The Week (24 August 2013 / Issue 934)
The Fender Book by Tony Bacon & Paul Day (1998)
Lush combination of trainspottery detail and guitar porn. The numerous, almost indistinguishable models of Stratocasters and Telecasters (plus a few others, including my favourite, the Starcaster) are detailed and illustrated beautifully, and the company history contains a number of interesting nuggets. I would have liked more detail on how the designs came about though; there is barely two paragraphs on the Strat's genesis, which, given how revolutionary it was, is surely doing it, and the people who worked on it, a disservice.

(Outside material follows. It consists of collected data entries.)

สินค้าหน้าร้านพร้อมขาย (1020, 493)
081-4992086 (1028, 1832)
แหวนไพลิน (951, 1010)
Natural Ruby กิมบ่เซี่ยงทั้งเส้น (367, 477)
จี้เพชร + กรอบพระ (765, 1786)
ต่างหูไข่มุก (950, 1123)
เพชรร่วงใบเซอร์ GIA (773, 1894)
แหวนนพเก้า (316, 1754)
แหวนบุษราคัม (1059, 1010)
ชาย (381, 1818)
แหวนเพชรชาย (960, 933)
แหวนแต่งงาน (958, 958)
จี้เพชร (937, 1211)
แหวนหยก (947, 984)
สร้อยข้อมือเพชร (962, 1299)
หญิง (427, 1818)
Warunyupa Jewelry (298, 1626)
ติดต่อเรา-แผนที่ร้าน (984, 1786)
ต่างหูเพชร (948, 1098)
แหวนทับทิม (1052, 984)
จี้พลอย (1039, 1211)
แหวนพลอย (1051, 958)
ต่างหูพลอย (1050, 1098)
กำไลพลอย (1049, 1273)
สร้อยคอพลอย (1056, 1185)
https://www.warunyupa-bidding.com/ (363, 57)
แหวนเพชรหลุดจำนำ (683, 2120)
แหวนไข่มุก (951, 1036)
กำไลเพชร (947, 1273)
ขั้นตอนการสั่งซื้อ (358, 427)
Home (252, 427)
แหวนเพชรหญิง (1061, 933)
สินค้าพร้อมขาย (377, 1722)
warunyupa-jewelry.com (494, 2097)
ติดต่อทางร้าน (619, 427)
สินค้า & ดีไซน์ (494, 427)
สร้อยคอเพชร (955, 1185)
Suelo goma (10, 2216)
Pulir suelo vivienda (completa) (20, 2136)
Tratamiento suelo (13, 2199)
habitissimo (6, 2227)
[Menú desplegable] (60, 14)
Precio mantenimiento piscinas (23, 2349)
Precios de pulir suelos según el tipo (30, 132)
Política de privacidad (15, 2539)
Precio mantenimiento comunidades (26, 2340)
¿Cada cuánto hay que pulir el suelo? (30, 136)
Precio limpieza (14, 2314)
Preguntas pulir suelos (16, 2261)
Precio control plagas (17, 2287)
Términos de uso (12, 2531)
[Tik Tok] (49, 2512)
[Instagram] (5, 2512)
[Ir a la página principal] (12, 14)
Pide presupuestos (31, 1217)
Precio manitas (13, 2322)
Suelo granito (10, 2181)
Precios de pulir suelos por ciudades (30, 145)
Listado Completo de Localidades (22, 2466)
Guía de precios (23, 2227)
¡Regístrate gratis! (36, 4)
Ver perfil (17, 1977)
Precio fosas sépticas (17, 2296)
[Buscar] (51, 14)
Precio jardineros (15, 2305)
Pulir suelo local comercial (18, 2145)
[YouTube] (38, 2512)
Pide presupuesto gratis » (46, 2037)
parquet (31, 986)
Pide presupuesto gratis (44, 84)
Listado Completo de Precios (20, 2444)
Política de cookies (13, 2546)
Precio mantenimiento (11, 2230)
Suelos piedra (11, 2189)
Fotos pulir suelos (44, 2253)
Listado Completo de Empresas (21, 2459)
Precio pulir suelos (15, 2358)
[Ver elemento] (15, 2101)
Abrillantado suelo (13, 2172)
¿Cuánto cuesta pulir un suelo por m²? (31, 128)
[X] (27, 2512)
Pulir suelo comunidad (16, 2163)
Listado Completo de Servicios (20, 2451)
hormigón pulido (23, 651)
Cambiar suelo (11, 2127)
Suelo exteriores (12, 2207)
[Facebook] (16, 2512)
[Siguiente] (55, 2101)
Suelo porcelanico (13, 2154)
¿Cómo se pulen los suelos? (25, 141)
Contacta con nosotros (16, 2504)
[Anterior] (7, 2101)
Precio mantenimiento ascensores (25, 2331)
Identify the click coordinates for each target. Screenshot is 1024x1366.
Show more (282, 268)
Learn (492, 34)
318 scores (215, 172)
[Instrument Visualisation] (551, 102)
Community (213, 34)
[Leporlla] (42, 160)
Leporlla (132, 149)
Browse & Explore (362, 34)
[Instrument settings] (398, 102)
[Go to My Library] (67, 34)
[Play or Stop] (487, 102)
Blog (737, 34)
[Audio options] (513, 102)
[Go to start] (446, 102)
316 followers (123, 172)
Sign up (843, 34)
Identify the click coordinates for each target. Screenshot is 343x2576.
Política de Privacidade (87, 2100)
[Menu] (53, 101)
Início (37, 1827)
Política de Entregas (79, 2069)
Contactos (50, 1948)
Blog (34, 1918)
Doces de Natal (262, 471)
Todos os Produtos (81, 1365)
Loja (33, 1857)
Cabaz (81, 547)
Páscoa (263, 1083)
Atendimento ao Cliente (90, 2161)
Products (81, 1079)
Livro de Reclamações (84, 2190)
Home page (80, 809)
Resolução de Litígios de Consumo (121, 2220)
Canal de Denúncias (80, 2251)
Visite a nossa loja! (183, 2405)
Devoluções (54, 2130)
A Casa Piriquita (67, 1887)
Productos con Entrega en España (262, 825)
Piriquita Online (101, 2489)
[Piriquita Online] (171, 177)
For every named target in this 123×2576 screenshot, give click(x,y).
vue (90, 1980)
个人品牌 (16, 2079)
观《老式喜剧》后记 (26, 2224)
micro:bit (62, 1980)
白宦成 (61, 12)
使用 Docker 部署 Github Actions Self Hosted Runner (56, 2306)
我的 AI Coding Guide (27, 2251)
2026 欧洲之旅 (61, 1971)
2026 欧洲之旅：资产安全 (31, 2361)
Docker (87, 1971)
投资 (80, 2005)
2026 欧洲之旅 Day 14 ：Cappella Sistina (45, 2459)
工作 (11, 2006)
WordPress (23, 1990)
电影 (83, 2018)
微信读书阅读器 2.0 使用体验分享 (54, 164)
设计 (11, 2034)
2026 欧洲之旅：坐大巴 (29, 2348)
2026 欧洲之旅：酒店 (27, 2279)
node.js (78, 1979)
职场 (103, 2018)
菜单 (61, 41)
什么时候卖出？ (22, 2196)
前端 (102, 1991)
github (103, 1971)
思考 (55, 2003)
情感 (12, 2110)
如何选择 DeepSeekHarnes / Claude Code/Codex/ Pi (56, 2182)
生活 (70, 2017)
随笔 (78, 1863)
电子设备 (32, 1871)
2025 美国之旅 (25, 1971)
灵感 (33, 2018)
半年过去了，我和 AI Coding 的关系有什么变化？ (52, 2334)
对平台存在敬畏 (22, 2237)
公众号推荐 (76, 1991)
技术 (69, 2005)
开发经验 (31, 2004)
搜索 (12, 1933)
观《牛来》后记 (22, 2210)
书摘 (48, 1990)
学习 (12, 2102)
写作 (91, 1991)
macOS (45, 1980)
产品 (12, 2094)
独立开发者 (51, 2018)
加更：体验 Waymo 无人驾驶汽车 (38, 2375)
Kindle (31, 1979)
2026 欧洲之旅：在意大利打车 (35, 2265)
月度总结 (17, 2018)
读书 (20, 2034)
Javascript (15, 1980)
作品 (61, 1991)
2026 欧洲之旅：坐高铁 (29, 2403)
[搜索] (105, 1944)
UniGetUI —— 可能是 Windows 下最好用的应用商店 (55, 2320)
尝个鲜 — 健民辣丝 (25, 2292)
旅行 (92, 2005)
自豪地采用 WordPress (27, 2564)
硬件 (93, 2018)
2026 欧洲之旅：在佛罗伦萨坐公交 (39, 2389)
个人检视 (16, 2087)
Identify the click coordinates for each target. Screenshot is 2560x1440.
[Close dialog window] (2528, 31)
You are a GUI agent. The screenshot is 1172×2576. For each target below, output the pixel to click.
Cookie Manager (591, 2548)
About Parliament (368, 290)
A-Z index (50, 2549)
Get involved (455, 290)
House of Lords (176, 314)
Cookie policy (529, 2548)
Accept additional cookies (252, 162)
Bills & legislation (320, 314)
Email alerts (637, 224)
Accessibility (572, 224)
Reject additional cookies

The Joy Of X by Steven Strogatz (2013)
An interesting but frustrating look into mathematics for non-mathematicians, essentially attempting to answer the question: "Maths. (Huh!) What is it good for?". Being based on a series of newspaper columns makes it annoyingly fragmented, and once it gets beyond junior school basics (for example, into basic calculus), it gets a bit hand-wavy about the specifics of the technique. To be fair, Strogatz does concentrate more on what maths actually is good for. (The answer is not "Absolutely nothing", by the way.)
Honeymoon With The Boss by Jessica Hart (2009)
Once you get past the preposterous initial premise (man gets jilted just before his wedding, decides to go on the honeymoon anyway and take his PA), this is a sweet romance (aren't they all?) with a very straightforward story. Disposable but nice anyway.